I believe, as with almost everything, you get what you pay for (I say almost because there are items / products out there where you get a lot of value for the price being asked).


Plumbing fixtures provide a very basic – but critical – function in our home. Yes there are fixtures that also provide a lot of bells and whistles, but leaving the body jet-spraying shower etc. fixtures aside, make sure you have quality fixtures in these key areas:

• Kitchen sink: enamel on cast iron, porcelain and granite sinks take you into a completely different price point, so let’s just talk stainless here: there are varying grades of stainless steel (“SS”), so if you are installing a SS sink, don’t buy the cheapest on the market.


Research the brand (find out the nickel content) and ask the retailer how the sink will stand up to scratches and staining. Nothing looks worse in the family and social ‘hub’ of your home than a SS sink that looks scratched to (you know what) and is uneven in colour tone (or faded looking).

The best brands of course are Kohler, Franke and Blanco. But you don’t have to break the banco with one of their sinks – yes, it is possible to, but you can select one on the lower end of their price spectrums.

• Kitchen faucet: ditto. The range in pricing in plumbing fixtures in general is huge – you can buy a faucet for less than $100 or buy one for more than $1,000.


But don’t spend less than $250-300 on your kitchen faucet – the money you save initially will be spent later in frustration and then eventual repairs and/or replacement.

Delta and Moen make beautiful fixtures in a ‘mid-price point range’, as does Kohler. Friends of mine spent $100 on a new kitchen faucet – the kind where you can pull the sprayer out of the tap and put it back in. They had to wrestle to get it back in from the get-go, and after 2 years, it won’t go back in at all and now hangs unattractively from the tap 24/7.

I spent $300 on the Delta Allora which has magnetic strips to keep the sprayer tightly snuggled in the faucet – it’s easy to take out, a snap to put back, and after 2 years, it looks as good as the day it went in.

So – where to save in the kitchen then? Cabinetry is a good place to start. Ikea and other cabinet makers using mdf can make great looking cabinets that do stand up to wear and tear relatively, for the price point. And with your sparkling stainless steel sink and beautiful faucet(s), it will look very much like a high-end kitchen.

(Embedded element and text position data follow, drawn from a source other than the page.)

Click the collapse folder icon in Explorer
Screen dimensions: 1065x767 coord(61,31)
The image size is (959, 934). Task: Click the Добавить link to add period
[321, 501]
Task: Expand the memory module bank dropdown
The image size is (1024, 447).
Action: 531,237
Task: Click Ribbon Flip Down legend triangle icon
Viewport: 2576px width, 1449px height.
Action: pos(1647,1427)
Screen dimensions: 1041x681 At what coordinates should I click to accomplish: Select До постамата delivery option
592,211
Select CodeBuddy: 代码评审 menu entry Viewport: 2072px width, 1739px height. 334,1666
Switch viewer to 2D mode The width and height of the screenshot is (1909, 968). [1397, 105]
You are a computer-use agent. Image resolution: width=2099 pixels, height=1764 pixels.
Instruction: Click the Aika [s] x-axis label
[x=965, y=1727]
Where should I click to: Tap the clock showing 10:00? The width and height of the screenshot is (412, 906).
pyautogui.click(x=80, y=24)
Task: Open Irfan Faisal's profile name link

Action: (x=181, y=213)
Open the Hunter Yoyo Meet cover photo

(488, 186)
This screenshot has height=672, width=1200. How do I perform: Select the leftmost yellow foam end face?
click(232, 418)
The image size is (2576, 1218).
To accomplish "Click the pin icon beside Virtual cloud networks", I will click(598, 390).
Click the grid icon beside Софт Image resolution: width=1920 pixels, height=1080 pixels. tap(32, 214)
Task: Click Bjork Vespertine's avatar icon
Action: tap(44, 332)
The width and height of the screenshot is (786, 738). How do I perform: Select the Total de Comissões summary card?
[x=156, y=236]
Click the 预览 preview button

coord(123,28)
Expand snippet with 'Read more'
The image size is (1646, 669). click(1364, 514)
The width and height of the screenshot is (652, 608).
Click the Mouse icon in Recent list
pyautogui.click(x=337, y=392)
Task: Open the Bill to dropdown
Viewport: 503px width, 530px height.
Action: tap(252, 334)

• Powder room: I find pedestal sinks in a main bathroom unpractical (although gorgeous), but they are perfect for a powder room where its function is to simply wash up after using the lavatory.


If you want to install a pedestal sink in a powder room, just make sure that the scale of the sink is in keeping both with the room size and the general ‘stature’ of the house.

Examples: American Standard makes some attractively-shaped pedestal sinks at very reasonable prices, and given the right room / situation, I would consider installing one of them – perhaps in a basement bathroom in an older home, if the bathroom was small and maybe even lower ceiling height.


I say that because the scale of the American Standard pedestal sinks is small. It wouldn’t look right or ‘do justice’, for example, in a powder room on a main living level where architectural enhancements such as mouldings and a higher ceiling command a more ‘substantial’-looking sink.

Yes, a Kohler pedestal sink is almost 4-5x the price of an American Standard one, but don’t save here if your room/architectural details command more – choose less expensive floor tiles instead and install them in a more creative pattern (eg. diagonally or accents in the pattern).


You can also save on the mirror and lighting in this example, because those are items you’ll be able to get good bang for your buck on – and, they’ll look even better when installed with your fabulous, correctly-scaled and appropriately-‘statured’ pedestal sink.